Project title: Droplets: from molecular nanoclusters to the atmospheric aerosols
Atmospheric aerosols play a key role in affecting climate, pollution and human health by influencing the properties and lifetimes of clouds and precipitation. Despite this, the molecular mechanisms involved in the nucleation of nanoscale liquid droplets are not yet well understood.
Cloud formation is an important climate process, having an effect on the radiative energy balance of the earth. There is a vital link between clouds and non-aqueousaerosols in that they have the ability to act as condensation nuclei on which cloud droplets form. One of the key players in this respect is sulfuric acid, which gets into the atmosphere primarily through fossil fuel burning. Once in the atmosphere, it undergoes ionization in the bulk water, forming a series of ions that themselves act as condensation nuclei.

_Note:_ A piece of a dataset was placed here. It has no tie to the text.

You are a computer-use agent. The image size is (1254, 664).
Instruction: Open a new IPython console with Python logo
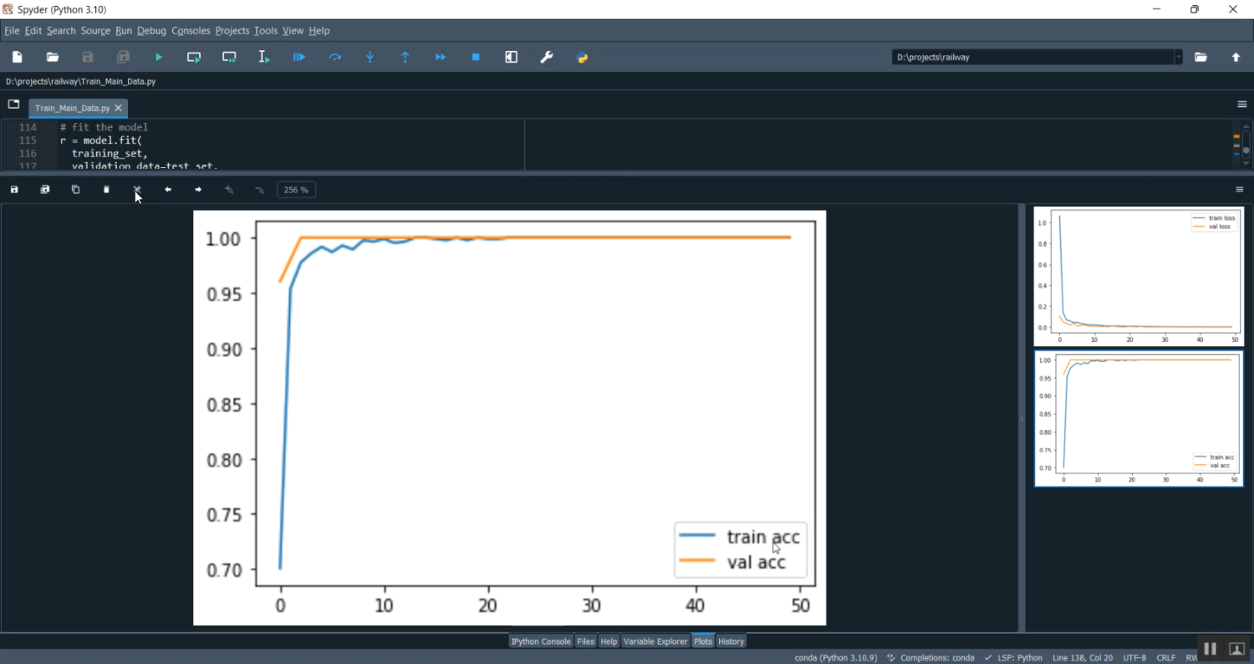click(x=583, y=57)
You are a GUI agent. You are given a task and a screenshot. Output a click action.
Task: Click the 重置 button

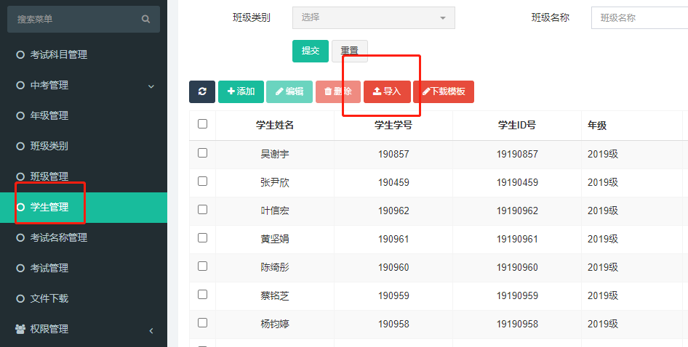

The aim of this project as a whole is to understand the underpinning molecular mechanisms involved in nanoscale liquid droplet formation in the atmosphere. The focus will be on sulfuric acid-water droplets and to explore the different scales involved in their formation from small clusters involving just a few acid species and a less than complete water solvation shell all the way up to large nanoscopic atmospheric particulates. Our strategy is to use a combination of quantum mechanical methods, molecular dynamics simulations and coarse-grained theories to obtain accurate information on the mechanical properties and stability of the aggregates involved; and ultimately to understand the nucleation kinetics of these atmospheric systems.